VEFA hissi, bence insani niteliklerin en üstünü. Emek verenleri hatırlamak, yaşamımızı anlamlandıran bir duygu.
Unutulmalar beni rahatsız eder. Kendimden insanlık adına utanırım.
Dün okuduğum bir haber, kişisel sözlüğümde bir kez daha "vefa" kelimesine bakmamı gerektirdi.
Ankara Devlet Opera ve Balesi’ndeki koro çalışma odasına, Aydın Gün Çalışma Odası adı verilmiş.
Aydın Gün adını, operayı seven, dinleyen herkes bilir.
Onun iyi müzikçiliğini, opera yöneticiliğini, hocalığını tartışmasız bütün müzik dünyası kabul etmiştir. Avrupa dahil.
Onu yakından tanıdıysanız, müzikçiliğinin, kültür adamlığının yanında, çağdaş bir cumhuriyet aydını olduğunu, ülkesinin, dünyanın gündemini her gün izlediğini, okuduğunu, cumhuriyet rejiminin ilkeleri konusundaki titizliğini hemen fark edersiniz.
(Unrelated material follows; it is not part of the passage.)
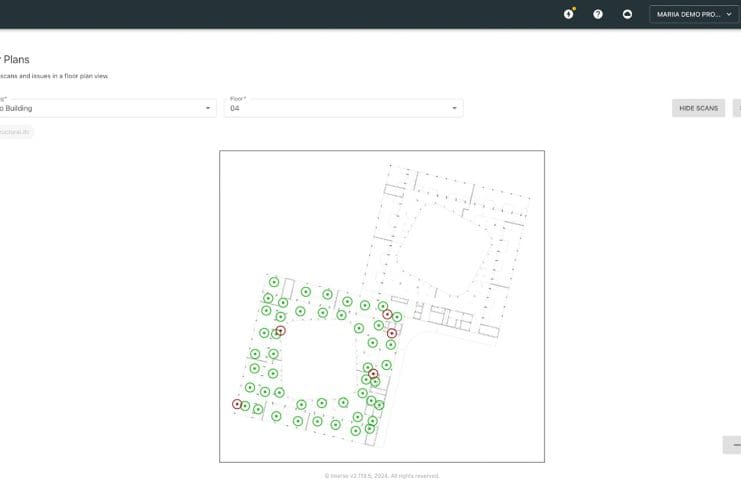
Task: Click the partially visible button right of HIDE SCANS
Action: tap(736, 108)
Ben Gün Ailesi’ni bu olayla adlarını yazıma koymanın da mutluluğunu yaşıyorum. Eşi koloratur soprano Azra Gün’ü, oğulları iyi ressam Mehmet Gün’ü de düşünerek.
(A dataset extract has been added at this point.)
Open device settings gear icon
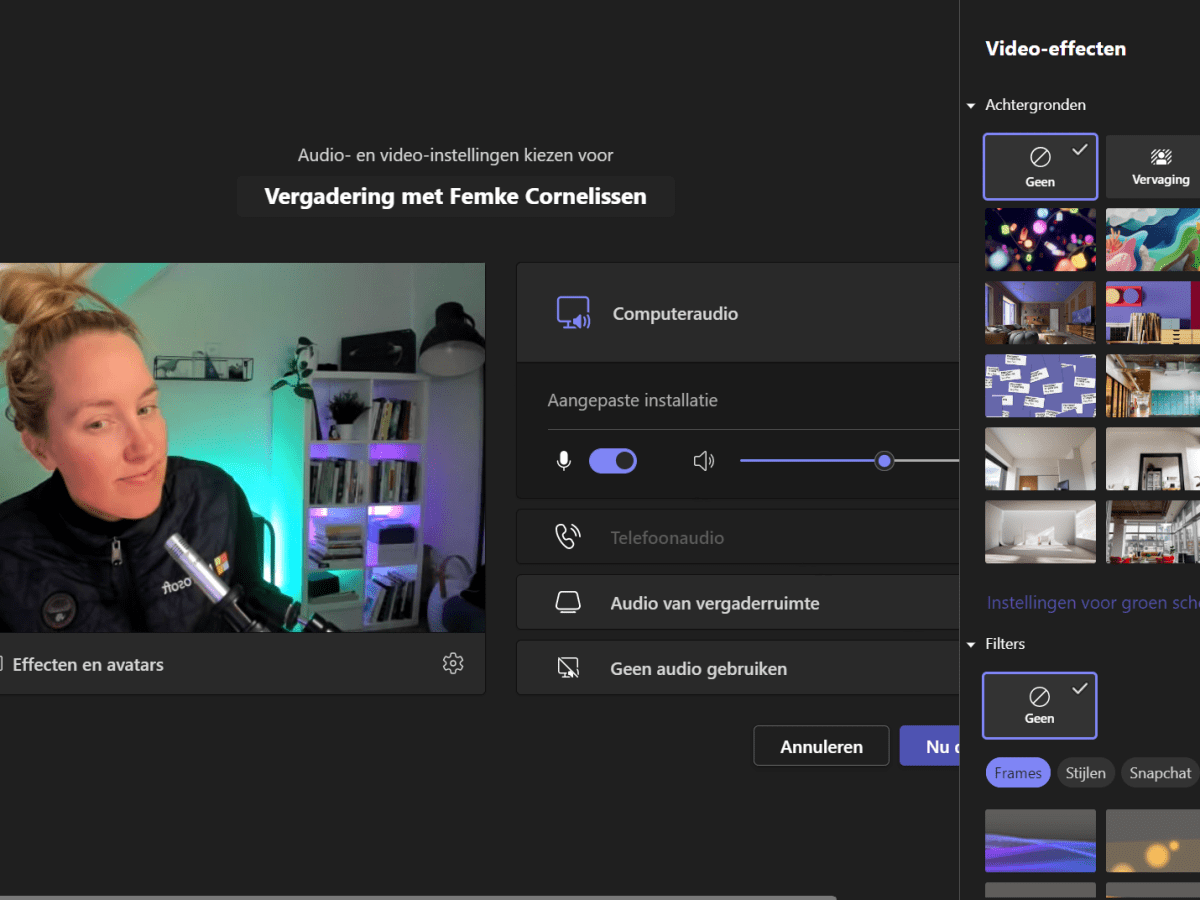The image size is (1200, 900). coord(453,663)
Öğrencileri onu unutmamışlar.
BİYOGRAFİSİNDEN BÜYÜK İŞLERİN KÜÇÜK NOTLARI
1918 yılında doğan Aydın Gün, Ankara Devlet Konservatuvarı’nın ilk mezunlarından. Yurtdışında opera sahneleyen ilk rejisörümüz.
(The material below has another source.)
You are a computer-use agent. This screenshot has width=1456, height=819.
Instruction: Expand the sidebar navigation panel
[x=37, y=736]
İstanbul Devlet Opera ve Balesi’ni kuran kişi.
Çalışmalarıyla yurtdışından Avrupa Kültür Nişanı başta olmak üzere birçok ödül aldı.
İKSV’nin kurduğu Uluslararası İstanbul Müzik Festivali’nin 20 yıl süreyle yönetmenliğini üstlendi.
Yapı Kredi Sanat Festivali’nin sanat yönetmenliğinde bulundu.
Cemal Reşit Rey’in yönetmenliğini yaptı.
İstanbul Bienali’ni Çağdaş Sanat Sergileri ile o başlattı.
Yakın arkadaşı, dostu, diva Leylá Gencer adını taşıyan Şan Yarışması’nın da kurucusudur.
O kuşağın inancına, bilgisine, disiplinine her zaman hayran olmuşumdur.
Uluslararası Müzik Festivali’nin Aya İrini’deki konserlerinde, Açıkhava Tiyatrosu’nun girişinde hep onunla karşılaşırdım. Çünkü o, genel müdürdü ama işinin bütün aşamalarına emeğini katardı.